Literatura 03/12/2018 02h02 Atualizado às 08h01

Luis Fernando Verissimo lança novo livro de crônicas

Ironias do Tempo (Objetiva) é uma seleção de 77 textos dos publicados pelo escritor entre 1998 e 2018

Frasista impagável, o escritor e jornalista americano H. L. Mencken (1880-1956) disparava definições para praticamente todos os momentos do cotidiano humano e, em uma delas, parecia ter sido pensada para Luis Fernando Verissimo, outro grande investigador do dia a dia: “O que realmente enriquece um homem não é a experiência: é a observação”. Verissimo acostumou-se a relatar aos leitores acontecimentos ocorridos tanto dentro como fora de sua casa, crônicas que, com o tempo, solidificaram sua fama de mestre do humor sintético.

O passar dos dias, aliás, é tema do livro Ironias do Tempo (Objetiva), seleção de 77 textos dos publicados por Verissimo entre 1998 e 2018, a maioria no jornal O Estado de São Paulo.

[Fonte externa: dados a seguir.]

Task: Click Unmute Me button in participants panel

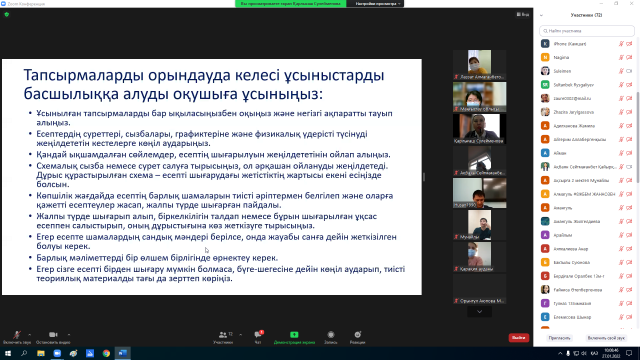Action: point(606,338)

O cronista relata os altos e baixos de seu time do coração (Internacional) com a mesma desenvoltura com que acompanha, entre gracinhas e apreensões, os acontecimentos em Brasília – no caso, desde o segundo mandato de Fernando Henrique Cardoso até a presidência tampão de Michel Temer. Afinal, Verissimo exerce sua verve impagável para comentar situações inusitadas que, graças ao bom humor, se tornam plenamente factíveis. Sobre o assunto, Verissimo respondeu por e-mail as seguintes questões.

Ficha

IRONIAS DO TEMPO
Autor: Luis Fernando Verissimo
Organização: Adriana Falcão e Isabel Falcão
Editora: Objetiva (208 págs., R$ 49,90)

ENTREVISTA

Luis Fernando Veríssimo
Escritor

Mix - Qual a essência do tempo cotidiano nas suas crônicas?
Luis Fernando Verissimo
- Muitas das crônicas do livro são sobre o cotidiano de gente comum em situações incomuns. O tempo entra como medida de degeneração orgânica, como na história do encontro de dois amigos que não se veem há anos e começam a comentar o aspecto um do outro, e a se criticarem mutuamente por não terem se cuidado e envelhecido mal. Acabam brigando, para sempre.

Mix - O efêmero é a identidade de um cronista?
Luis Fernando
- Depende do cronista. O grande Rubem Braga fazia crônicas inesquecíveis sobre o efêmero. No fim, o fato de serem inesquecíveis desmente a efemeridade...

Mix - A crônica tem a capacidade de revelar, por meio da superfície, uma dimensão mais profunda da vida e das relações humanas?
Luis Fernando
-Eu gosto de fazer crônicas em que os personagens se revelam pelo que dizem, sem a necessidade de descrevê-los, ou localizá-los. Às vezes, só com o diálogo você pode descrever um drama ou uma comédia, sem precisar de detalhes.

Mix - Tanto José de Alencar como Machado de Assis escolheram, como símbolo da crônica, o beija-flor. Qual seria o seu eleito?
Luis Fernando
-O beija-flor paira no ar e dá bicadas nas flores. Não se parece com nenhum cronista que eu conheço. Talvez um símbolo para os jornalistas brasileiros em geral seja o quero-quero, sempre pedindo emprego ou aumento de salário.

Mix - Durante o período da ditadura militar, alguns cronistas que até então se dedicavam à abordagem de amenidades passaram a expressar suas opiniões de maneira mais explícita. Você acredita que isso é mais comum em tempos de exceção ou não há exceção nenhuma?
Luis Fernando
- Entendo que foi o contrário, a ditadura reprimiu quem queria ser mais explicitamente contra o regime. Houve exceções, como o escritor Carlos Heitor Cony, mas a maioria teve de recorrer às entrelinhas para dizer o que queria. Não vamos esquecer que havia censura da imprensa.